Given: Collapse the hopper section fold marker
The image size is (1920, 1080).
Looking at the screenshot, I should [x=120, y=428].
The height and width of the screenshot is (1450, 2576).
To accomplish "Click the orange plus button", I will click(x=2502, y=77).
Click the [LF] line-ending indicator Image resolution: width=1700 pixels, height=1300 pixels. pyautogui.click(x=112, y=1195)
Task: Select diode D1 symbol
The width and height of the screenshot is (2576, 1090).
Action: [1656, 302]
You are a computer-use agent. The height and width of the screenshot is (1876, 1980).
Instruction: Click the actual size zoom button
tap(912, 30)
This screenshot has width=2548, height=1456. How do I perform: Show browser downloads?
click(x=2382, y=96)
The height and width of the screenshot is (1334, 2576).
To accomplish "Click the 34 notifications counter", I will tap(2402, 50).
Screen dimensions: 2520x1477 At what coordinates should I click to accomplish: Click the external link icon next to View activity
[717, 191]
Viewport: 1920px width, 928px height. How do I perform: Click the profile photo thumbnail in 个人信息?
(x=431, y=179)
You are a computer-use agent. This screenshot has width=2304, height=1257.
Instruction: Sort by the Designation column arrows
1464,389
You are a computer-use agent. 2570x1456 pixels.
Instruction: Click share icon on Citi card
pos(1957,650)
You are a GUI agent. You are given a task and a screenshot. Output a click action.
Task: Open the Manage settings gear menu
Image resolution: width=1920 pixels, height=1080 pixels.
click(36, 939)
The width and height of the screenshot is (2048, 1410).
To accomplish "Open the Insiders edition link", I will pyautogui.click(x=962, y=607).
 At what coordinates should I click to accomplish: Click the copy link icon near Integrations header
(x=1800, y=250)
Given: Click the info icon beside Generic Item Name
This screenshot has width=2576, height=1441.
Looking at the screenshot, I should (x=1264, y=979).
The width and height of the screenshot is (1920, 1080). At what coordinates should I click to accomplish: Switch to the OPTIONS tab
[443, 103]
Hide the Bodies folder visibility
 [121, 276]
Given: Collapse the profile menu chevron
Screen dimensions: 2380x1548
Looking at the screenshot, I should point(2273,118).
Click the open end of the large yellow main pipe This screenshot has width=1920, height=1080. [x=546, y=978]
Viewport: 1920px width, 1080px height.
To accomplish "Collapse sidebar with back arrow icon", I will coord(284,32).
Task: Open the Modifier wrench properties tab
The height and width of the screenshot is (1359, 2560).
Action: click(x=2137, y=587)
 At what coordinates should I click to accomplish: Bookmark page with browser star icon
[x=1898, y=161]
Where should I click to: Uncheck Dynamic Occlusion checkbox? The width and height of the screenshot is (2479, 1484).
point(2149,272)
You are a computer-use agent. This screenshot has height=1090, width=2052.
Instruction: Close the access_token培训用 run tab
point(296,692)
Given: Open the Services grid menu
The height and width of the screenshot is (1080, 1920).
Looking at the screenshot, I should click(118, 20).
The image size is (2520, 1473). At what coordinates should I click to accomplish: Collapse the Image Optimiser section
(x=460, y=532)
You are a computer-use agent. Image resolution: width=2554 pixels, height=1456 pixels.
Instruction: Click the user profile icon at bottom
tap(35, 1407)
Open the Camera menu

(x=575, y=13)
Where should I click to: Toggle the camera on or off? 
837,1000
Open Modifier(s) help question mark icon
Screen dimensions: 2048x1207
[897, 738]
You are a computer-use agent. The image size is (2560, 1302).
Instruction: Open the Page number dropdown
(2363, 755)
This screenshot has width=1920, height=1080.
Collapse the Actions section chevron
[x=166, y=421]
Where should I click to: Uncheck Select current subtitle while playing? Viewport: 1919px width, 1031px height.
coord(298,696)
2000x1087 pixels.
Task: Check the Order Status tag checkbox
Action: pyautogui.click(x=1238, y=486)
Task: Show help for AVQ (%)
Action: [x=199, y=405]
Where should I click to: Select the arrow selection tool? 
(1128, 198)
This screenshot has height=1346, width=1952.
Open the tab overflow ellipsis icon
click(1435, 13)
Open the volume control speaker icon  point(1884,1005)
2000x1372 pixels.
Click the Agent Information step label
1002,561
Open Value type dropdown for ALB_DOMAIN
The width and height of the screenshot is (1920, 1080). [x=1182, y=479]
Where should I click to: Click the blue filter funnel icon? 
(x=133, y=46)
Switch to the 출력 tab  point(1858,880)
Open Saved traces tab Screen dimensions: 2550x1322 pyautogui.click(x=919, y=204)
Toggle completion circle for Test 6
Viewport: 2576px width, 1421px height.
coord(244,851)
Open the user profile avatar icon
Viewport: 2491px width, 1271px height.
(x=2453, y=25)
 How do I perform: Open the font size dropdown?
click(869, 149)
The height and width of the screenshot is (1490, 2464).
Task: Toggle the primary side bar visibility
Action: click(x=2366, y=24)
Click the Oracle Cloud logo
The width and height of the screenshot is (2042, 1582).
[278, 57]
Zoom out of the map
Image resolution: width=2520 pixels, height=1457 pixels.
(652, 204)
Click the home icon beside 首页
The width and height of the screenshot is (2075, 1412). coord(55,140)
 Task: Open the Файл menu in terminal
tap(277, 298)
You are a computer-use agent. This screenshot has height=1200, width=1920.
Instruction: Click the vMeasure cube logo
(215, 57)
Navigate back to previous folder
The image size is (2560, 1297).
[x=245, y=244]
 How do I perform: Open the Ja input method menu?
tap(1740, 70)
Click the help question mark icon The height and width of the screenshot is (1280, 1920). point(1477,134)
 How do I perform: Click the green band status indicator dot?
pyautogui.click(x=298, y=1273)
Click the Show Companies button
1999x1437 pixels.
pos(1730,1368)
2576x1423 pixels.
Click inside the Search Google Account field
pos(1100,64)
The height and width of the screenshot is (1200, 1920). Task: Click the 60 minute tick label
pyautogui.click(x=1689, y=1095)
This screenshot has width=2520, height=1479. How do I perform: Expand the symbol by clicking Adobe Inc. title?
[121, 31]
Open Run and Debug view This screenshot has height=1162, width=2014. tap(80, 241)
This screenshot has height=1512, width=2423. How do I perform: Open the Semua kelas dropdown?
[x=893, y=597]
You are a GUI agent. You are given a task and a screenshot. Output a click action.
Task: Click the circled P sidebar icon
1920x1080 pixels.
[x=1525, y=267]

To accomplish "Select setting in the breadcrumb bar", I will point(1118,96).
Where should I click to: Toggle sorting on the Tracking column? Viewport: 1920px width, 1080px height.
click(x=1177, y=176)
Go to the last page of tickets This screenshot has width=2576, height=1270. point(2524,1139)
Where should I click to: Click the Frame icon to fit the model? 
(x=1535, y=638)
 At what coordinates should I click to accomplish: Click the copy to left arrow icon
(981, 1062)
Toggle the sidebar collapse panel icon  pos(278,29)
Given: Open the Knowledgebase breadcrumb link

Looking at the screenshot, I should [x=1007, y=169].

#### Exercise objective
A single figure is required: the number of lines in the data above in which the word "back" appears.

#### Output for this task
2